Bob Stanley (born 25 December 1964, Horsham, Sussex) is a UK musician, film producer and journalist.

Contents

[edit] Saint Etienne

Stanley is best known as a member of the pop/dance group Saint Etienne for which he co-writes songs and produces. Live on stage, he normally plays keyboards.

[edit] Journalism

He has had a long parallel career as a music journalist writing for amongst others NME, Melody Maker, Mojo, The Guardian and The Times. After leaving school, Stanley worked in various record shops. While working at Virgin Records in Peterborough he met Andrew Midgley, who later fronted the 1991 side-project Cola Boy. Stanley and Midgley produced a fanzine called Pop Avalanche in 1986. They then produced their own fanzines; Stanley wrote four issues of Caff with childhood friend Pete Wiggs. In 1987 he sent one to James Brown, then live reviews editor for NME. This led to Stanley's first commissioned work, a review of a Johnny Cash show in Peterborough. After two years he moved to Melody Maker, where he wrote regularly until Saint Etienne became a full time occupation in 1991. He wrote occasionally for The Face and Mojo in the 1990s. In the 2000s he has returned to journalism and contributes regularly to The Times and The Guardian. He has also written liner notes for many reissues, including box-sets by Joe Meek, Sandie Shaw and The Searchers. In 2007 with Paul Kelly he edited Match Day, a book of football programme artwork. He is currently working on his second book, due to be published in 2012.

[edit] Film

While recording the album Finisterre in 2002, Stanley, Wiggs and frequent collaborator Paul Kelly made a film to accompany the record. The resulting film, also called Finisterre, was described in The Observer as a "cinematic hymn to London".[1] It premiered at the ICA in London and was screened around the world by one dot zero. In 2005 the band and Kelly were invited by the Barbican to create a film and music event, for which they made What Have You Done Today Mervyn Day, a drama-documentary set in the Lower Lea Valley, the site for the 2012 Olympic Games. In 2007 their third London film, This Is Tomorrow, a history of the Southbank Centre, was premiered with a live performance, including a 60-piece orchestra at the Royal Festival Hall.

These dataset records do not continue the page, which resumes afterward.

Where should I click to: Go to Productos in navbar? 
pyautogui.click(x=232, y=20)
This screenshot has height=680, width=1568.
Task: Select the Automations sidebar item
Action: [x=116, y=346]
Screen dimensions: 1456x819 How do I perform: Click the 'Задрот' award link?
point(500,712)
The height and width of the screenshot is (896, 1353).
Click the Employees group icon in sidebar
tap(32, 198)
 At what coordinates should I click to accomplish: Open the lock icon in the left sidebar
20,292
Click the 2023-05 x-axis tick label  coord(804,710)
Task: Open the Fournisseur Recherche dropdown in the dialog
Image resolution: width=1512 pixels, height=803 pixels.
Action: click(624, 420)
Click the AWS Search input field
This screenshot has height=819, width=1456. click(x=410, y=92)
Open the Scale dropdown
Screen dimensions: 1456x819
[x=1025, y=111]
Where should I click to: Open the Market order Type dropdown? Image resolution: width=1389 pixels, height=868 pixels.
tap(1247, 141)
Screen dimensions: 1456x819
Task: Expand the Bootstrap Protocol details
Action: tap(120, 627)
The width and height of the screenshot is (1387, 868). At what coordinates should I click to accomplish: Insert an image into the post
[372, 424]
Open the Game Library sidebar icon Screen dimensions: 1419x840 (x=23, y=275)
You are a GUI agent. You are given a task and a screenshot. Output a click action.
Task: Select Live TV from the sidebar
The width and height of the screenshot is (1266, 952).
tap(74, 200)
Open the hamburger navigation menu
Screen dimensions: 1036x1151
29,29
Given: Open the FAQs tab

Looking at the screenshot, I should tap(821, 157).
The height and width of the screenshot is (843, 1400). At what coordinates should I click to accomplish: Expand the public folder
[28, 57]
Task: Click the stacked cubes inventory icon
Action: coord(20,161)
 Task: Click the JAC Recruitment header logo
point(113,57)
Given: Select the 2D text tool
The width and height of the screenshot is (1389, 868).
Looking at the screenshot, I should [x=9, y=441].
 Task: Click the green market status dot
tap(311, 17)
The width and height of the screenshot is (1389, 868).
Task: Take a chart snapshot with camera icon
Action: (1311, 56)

Stanley has curated several film seasons for the Barbican, including Gonna Make You A Star (a series of pop documentaries) and Britain Learns to Rock (early British Rock'n'Roll movies).

[edit] Record labels

In the late 1980s/early 1990s he briefly ran a record label called Caff, which released 17 7" singles, all limited to 500 copies, including early singles by the Manic Street Preachers and Pulp. Between 1992 and 1994, Stanley and Saint Etienne bandmate Pete Wiggs ran the indie label Icerink Records. The most notable act to emerge from this endeavour was the girl-group Shampoo. In 1996, Stanley ran EMIDisc, again alongside Wiggs, backed by EMI Director of A&R Tris Penna. The label was to be an EMI sub-label devoted to new talent. The label was short-lived and the only major act to emerge was Kenickie. Stanley and Wiggs currently have a cd imprint called Eclipse through Universal.

[edit] DJ career

Stanley is known for his large collection of vinyl records. When Saint Etienne are between projects, he DJs, playing generally 1960s and 1970s pop music and soul. With Wiggs, he ran a club called Don't Laugh in the mid-1990s in Maida Vale. Cherrybomb, a girl group night in Bloomsbury, ran from 2006–2009.